• [Problems]
A. Answer these from the article on the hotel room tax cap:
(i) At what yearly amount would the counties' share be capped, and for how many years?
(ii) What GET rate would lawmakers impose on the businesses and activities losing their exemptions?
(iii) Which group keeps its GET exemption?
B. Set down the portion of the article on the hotel room tax cap that starts at the words "Neighbor Island lawmakers, in" and stops after "businesses and activities.".

Panel caps room-tax share

By Derrick DePledge
Advertiser Government Writer

In a potential break for counties, the state House Finance Committee last night agreed to cap the amount of hotel room tax revenue that goes to counties rather than scoop all of the revenue to help close the state's budget deficit.

The cap would be set at the current $94.3 million a year for the next five years, with the state keeping any hotel room tax revenue that comes in over that amount.

Gov. Linda Lingle and state House and Senate leaders had proposed temporarily taking all of the hotel room tax revenue from counties, which county mayors strongly opposed, claiming it would likely lead to higher property taxes to make up the difference.

"We found other sources of revenue," said state Rep. Marcus Oshiro, D-39th (Wahiawā), the chairman of the House Finance Committee.

The bill advanced by the committee last night still must go through the full House and cross over to the state Senate, but it puts the House on a path to potentially spare counties a financial hit at a time when counties are also facing budget shortfalls.

Neighbor Island lawmakers, in particular, had fought against scooping all of the hotel-room tax revenue, arguing it was passing the state's budget pain on to counties.

"They basically can plan now that they will be getting the same amount they got in recent years," said state Rep. Gil Keith-Agaran, D-9th (Wailuku, Pu'unēnē, Makawao).

The House Finance Committee, in order to make up for the revenue the state would not be taking from counties, agreed to repeal general excise tax and use tax exemptions on a range of businesses and activities.

But instead of taxing the businesses and activities at the 4 percent GET rate, lawmakers would impose a 1 percent GET tax. Lawmakers expect to generate about $100 million a year from the idea.

Lawmakers on the committee agreed to preserve the GET exemption for nonprofits, however.

The committee also opted to defer potential state income tax increases and a GET hike, reducing the chances such tax increases will move this session.

• [Stored rows]
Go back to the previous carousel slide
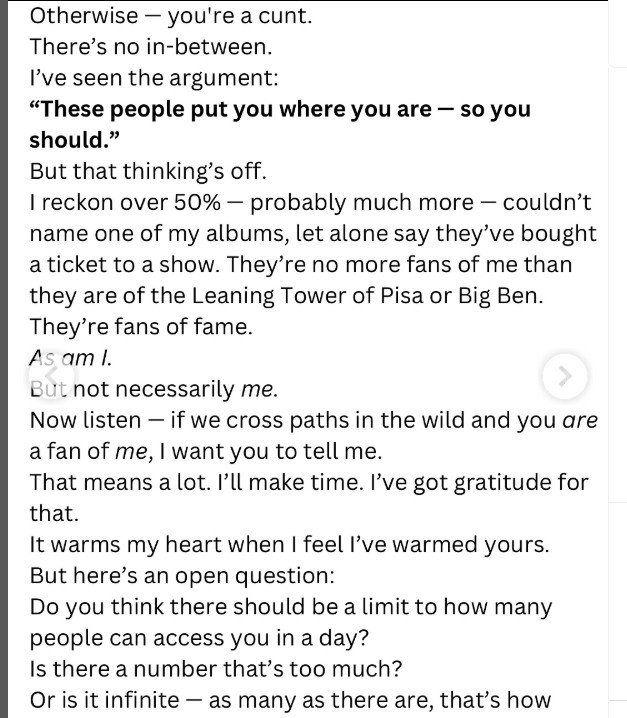Viewport: 627px width, 718px height. (51, 376)

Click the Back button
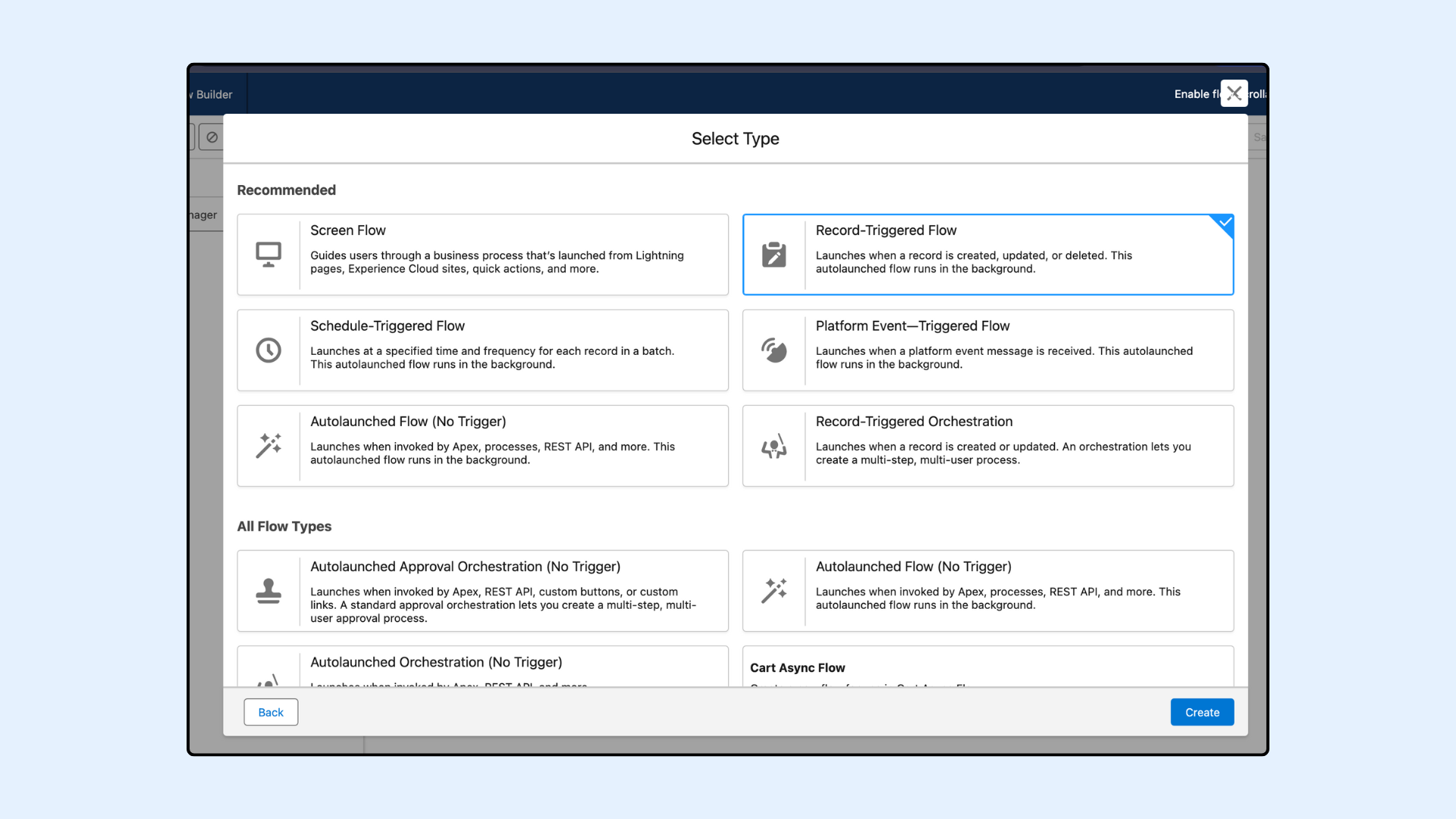pos(271,712)
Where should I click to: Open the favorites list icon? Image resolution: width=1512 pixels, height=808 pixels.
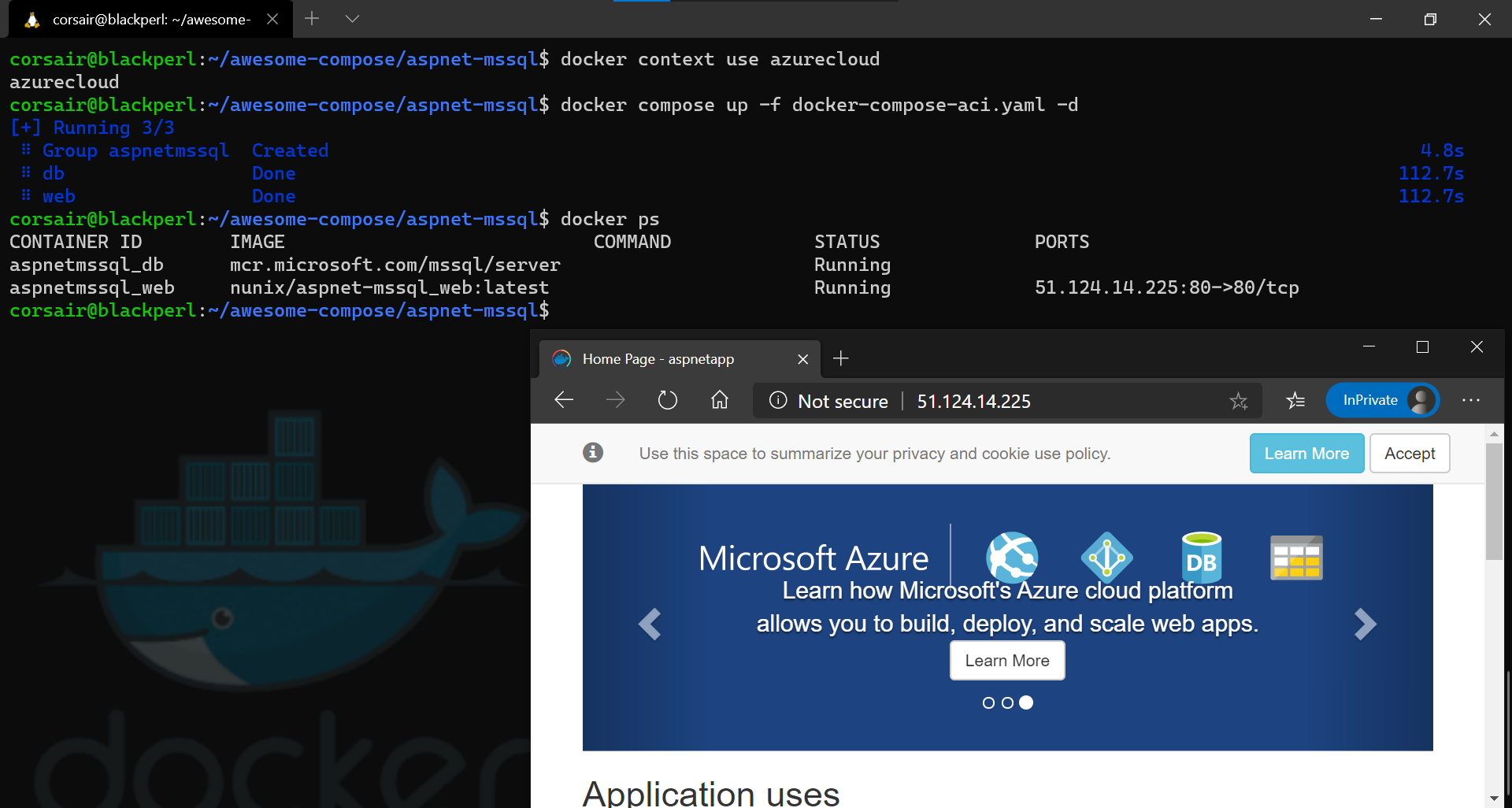1295,402
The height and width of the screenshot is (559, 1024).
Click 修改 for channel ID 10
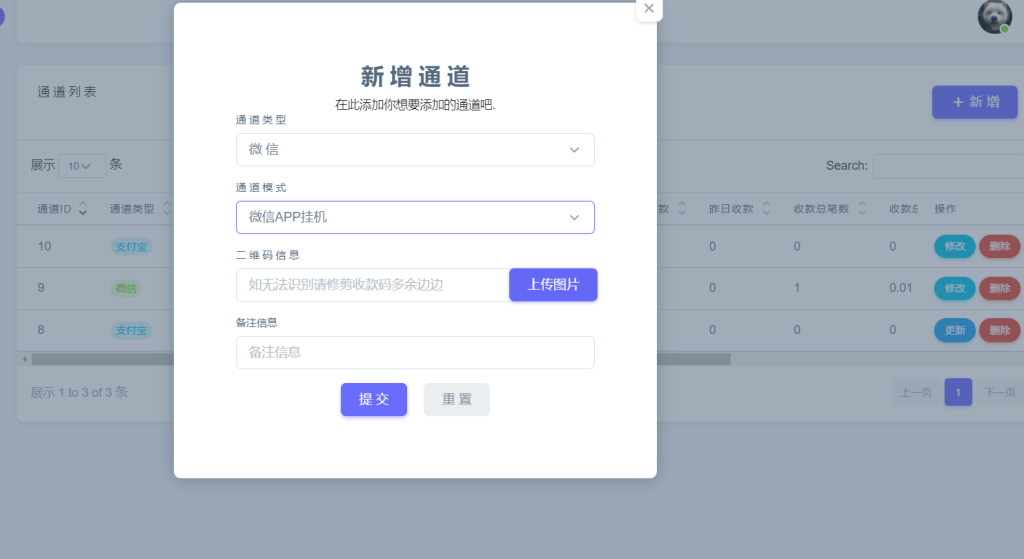point(953,246)
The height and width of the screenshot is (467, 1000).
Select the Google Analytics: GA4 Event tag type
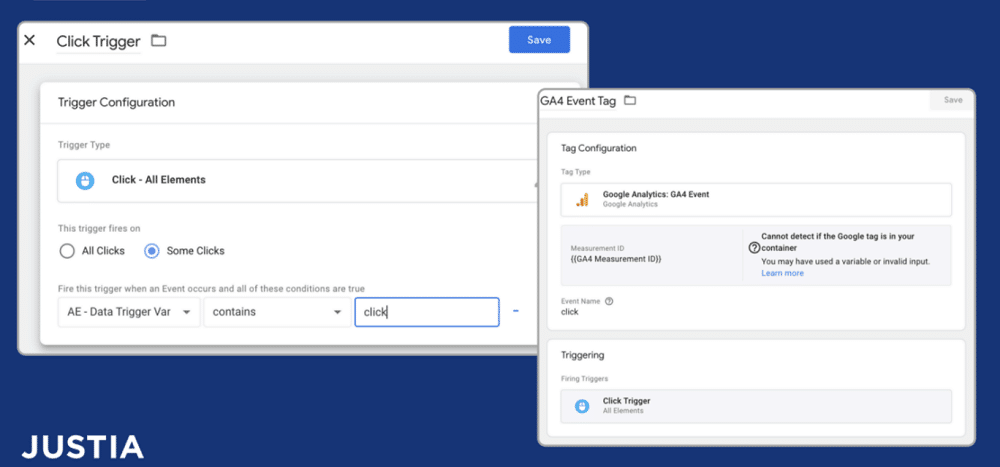pos(755,199)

• [Expected outputs]
A.
(i) $94.3 million a year, for the next five years.
(ii) 1 percent.
(iii) Nonprofits.

B.
Neighbor Island lawmakers, in particular, had fought against scooping all of the hotel-room tax revenue, arguing it was passing the state's budget pain on to counties.

"They basically can plan now that they will be getting the same amount they got in recent years," said state Rep. Gil Keith-Agaran, D-9th (Wailuku, Pu'unēnē, Makawao).

The House Finance Committee, in order to make up for the revenue the state would not be taking from counties, agreed to repeal general excise tax and use tax exemptions on a range of businesses and activities.